::: Dataset records

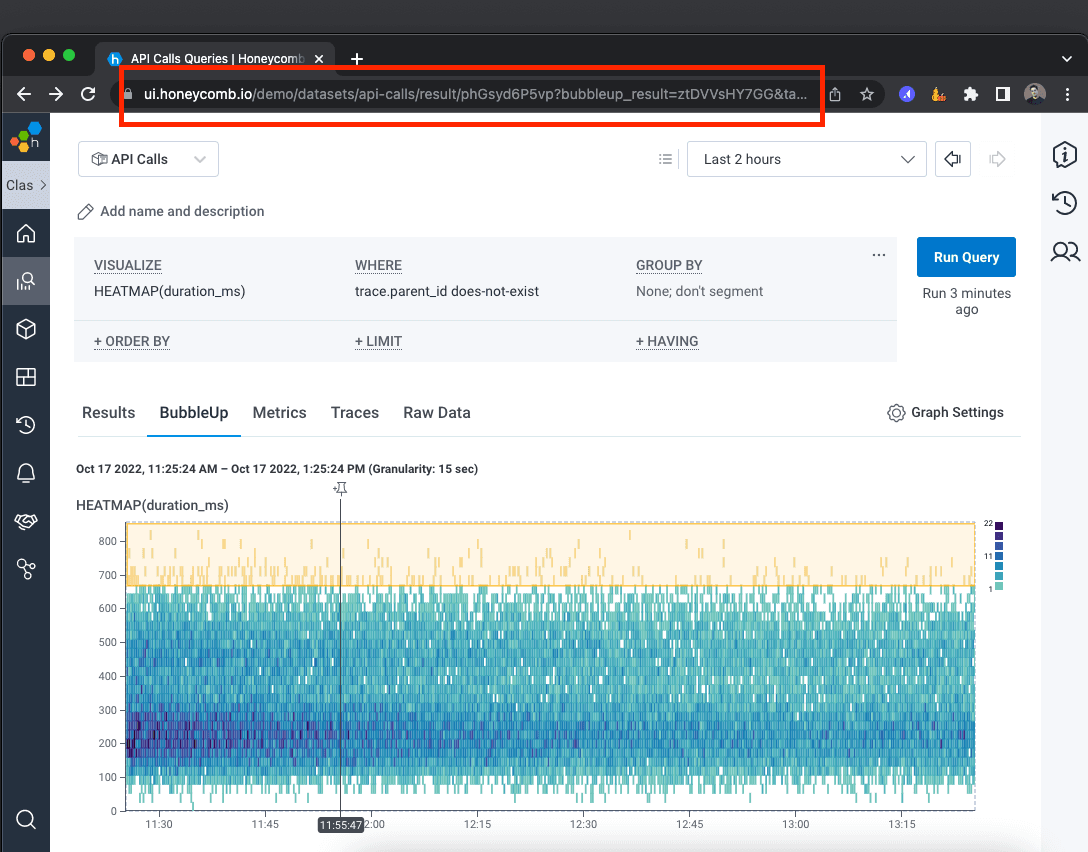The width and height of the screenshot is (1088, 852).
Task: Switch to the Traces tab
Action: tap(355, 413)
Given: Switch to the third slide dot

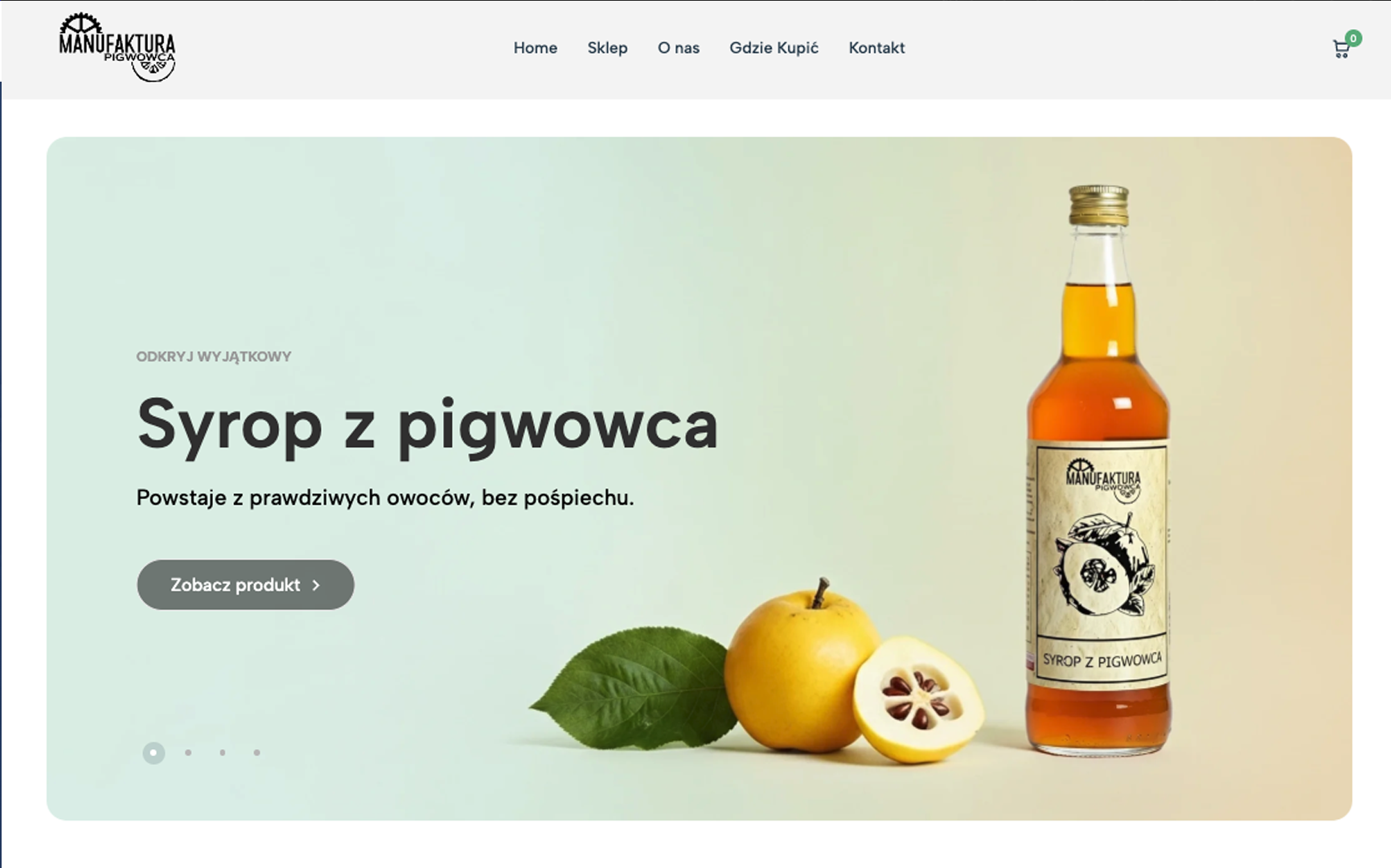Looking at the screenshot, I should tap(223, 753).
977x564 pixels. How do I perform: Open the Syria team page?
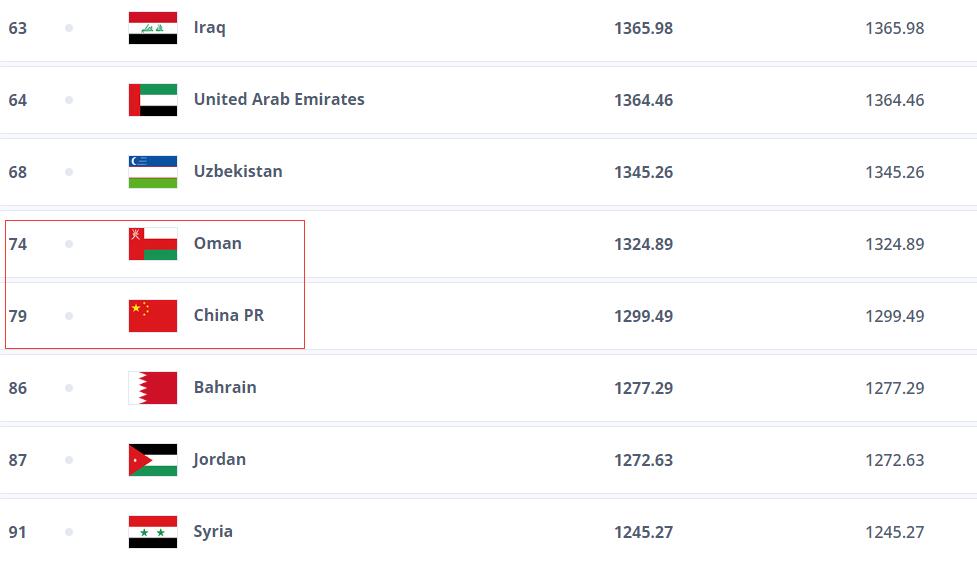pyautogui.click(x=213, y=531)
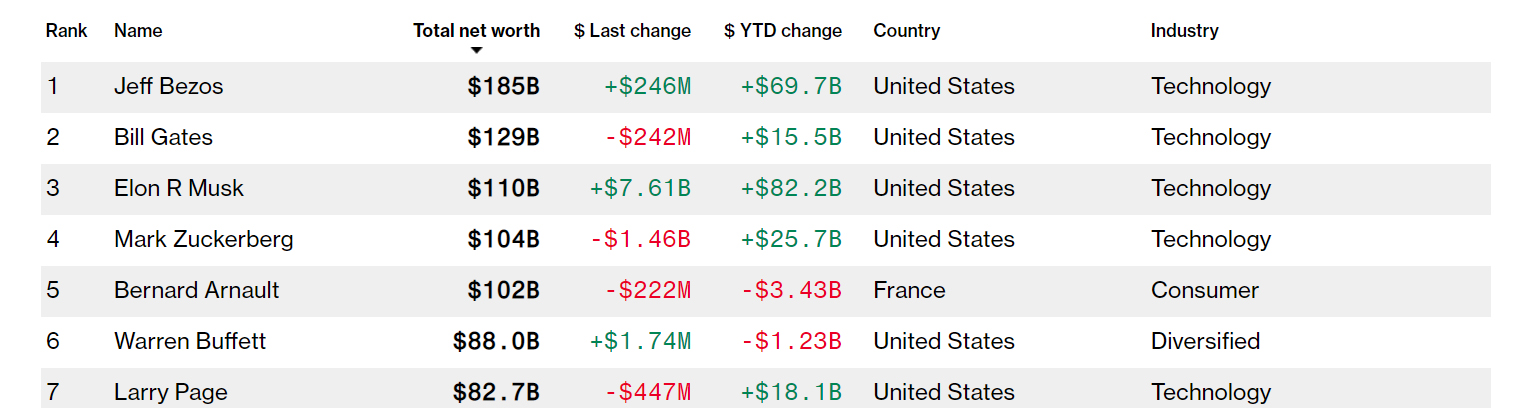Open Warren Buffett profile
Screen dimensions: 1516x408
pos(190,342)

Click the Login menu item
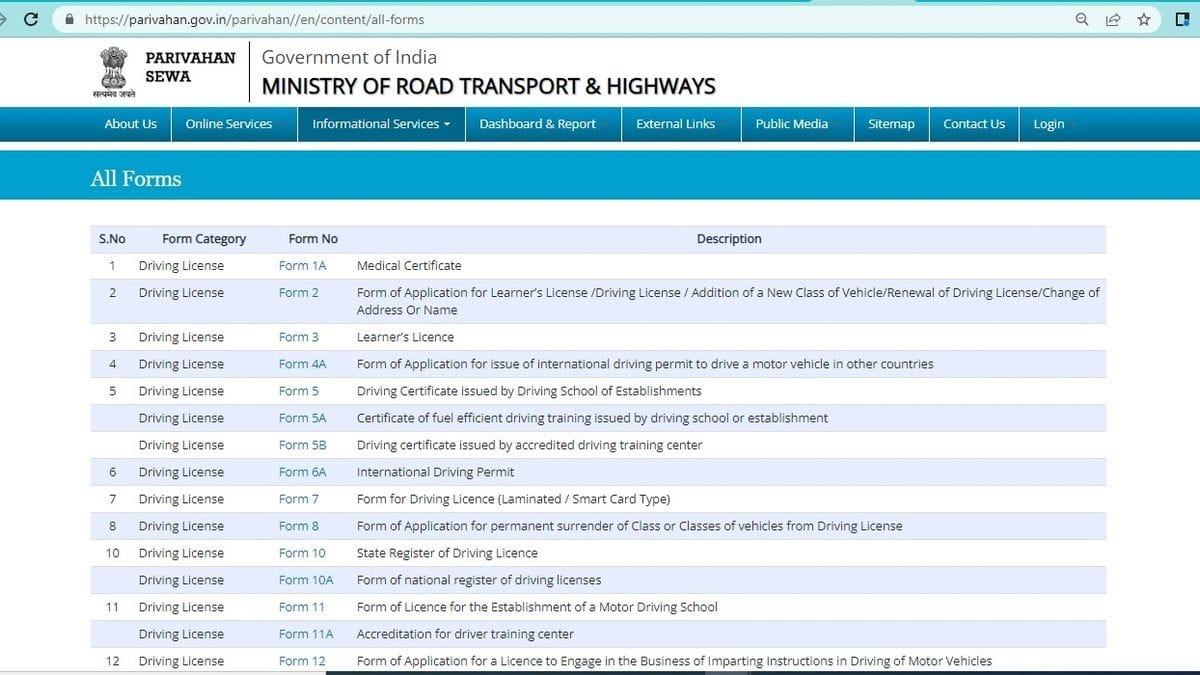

::::::

▶ Work request
Now repeat exactly the lines from the one with "977x564 pixels. How" through the end of the listing above, both included, omitting all pictures.

▶ Result
977x564 pixels. How do I perform: Open the Syria team page?
pyautogui.click(x=213, y=531)
Open Warren Buffett profile
Screen dimensions: 1516x408
pos(190,342)

Click the Login menu item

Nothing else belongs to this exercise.